▸ Exercise requirements
In the lines below, look for "Image". Copy each line where it appears.
———
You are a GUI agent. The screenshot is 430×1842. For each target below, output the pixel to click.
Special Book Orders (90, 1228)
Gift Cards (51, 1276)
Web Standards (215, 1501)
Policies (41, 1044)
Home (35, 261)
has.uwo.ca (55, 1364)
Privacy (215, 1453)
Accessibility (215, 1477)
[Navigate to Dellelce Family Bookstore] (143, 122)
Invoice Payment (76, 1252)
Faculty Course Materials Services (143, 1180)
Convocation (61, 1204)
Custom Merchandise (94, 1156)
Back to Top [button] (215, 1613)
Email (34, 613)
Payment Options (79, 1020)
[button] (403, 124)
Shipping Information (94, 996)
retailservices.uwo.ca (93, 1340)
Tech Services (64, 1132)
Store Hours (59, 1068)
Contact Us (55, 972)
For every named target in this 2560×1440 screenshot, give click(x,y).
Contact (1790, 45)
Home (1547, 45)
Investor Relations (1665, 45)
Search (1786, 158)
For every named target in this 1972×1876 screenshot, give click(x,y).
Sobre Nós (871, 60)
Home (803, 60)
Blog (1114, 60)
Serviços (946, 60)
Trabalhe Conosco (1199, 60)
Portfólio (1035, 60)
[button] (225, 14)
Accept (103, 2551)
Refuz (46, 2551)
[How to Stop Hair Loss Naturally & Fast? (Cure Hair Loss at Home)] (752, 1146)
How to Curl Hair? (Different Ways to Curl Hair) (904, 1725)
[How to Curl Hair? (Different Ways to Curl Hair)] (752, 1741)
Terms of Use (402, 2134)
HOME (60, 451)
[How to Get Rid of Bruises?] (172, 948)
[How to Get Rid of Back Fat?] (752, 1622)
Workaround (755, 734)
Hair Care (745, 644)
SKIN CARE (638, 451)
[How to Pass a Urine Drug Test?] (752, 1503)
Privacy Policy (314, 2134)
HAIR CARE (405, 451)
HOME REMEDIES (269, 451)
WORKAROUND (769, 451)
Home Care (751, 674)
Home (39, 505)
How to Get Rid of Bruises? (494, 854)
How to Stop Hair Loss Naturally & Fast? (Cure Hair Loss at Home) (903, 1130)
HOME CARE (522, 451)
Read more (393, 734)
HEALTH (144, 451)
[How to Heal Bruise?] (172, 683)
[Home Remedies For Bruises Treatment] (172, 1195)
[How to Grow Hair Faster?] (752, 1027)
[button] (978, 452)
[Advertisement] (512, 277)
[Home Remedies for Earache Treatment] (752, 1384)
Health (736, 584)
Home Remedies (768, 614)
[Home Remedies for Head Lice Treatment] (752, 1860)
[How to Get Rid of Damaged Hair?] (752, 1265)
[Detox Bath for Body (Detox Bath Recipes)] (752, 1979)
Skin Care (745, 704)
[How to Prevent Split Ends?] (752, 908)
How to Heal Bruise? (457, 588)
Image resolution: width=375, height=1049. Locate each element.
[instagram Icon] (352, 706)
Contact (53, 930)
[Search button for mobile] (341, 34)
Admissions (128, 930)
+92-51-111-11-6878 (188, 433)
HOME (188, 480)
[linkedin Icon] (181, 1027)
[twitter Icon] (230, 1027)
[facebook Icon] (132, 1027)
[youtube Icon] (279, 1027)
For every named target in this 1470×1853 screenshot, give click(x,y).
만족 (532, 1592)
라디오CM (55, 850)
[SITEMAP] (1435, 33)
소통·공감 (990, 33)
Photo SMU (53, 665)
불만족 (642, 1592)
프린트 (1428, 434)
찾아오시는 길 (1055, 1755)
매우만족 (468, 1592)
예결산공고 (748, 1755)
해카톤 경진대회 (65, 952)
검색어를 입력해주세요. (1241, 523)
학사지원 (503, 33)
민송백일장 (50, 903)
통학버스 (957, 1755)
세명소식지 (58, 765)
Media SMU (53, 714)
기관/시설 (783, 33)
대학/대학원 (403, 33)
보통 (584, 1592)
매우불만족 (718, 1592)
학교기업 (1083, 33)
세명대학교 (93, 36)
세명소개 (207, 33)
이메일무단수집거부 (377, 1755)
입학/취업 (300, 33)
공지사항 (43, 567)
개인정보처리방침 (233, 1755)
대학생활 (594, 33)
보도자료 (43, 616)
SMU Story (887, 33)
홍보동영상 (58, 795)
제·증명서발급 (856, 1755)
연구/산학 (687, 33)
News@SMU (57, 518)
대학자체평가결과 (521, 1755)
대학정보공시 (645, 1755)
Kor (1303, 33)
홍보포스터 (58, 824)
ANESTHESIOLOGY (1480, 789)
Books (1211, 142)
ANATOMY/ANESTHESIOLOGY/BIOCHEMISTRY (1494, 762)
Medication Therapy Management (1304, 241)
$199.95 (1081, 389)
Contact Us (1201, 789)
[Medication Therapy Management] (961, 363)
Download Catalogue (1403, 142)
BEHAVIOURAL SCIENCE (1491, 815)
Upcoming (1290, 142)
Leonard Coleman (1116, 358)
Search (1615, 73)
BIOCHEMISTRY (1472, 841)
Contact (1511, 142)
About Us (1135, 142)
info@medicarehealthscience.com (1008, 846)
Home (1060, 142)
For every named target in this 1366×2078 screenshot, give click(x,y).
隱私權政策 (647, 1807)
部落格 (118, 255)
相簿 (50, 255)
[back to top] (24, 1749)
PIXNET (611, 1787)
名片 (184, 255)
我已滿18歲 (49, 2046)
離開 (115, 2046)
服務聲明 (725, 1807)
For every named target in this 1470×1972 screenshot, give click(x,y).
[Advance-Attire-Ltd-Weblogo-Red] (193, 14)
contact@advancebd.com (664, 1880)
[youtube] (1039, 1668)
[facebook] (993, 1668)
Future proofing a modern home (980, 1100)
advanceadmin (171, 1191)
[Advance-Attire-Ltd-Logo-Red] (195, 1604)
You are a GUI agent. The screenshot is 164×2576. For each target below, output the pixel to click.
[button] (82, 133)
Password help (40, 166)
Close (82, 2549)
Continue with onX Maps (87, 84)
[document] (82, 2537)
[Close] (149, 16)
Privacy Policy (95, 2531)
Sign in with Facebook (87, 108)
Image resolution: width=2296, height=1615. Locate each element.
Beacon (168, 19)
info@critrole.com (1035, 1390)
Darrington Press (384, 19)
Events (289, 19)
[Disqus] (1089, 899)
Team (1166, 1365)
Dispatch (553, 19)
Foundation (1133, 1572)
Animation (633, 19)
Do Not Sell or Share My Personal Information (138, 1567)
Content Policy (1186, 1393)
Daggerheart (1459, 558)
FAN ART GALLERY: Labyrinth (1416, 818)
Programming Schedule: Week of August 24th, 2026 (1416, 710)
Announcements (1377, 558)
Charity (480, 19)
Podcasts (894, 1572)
———
▸ Task output
Image resolution: width=375, height=1049. Locate each element.
Image resolution: width=2296, height=1615. Locate each element.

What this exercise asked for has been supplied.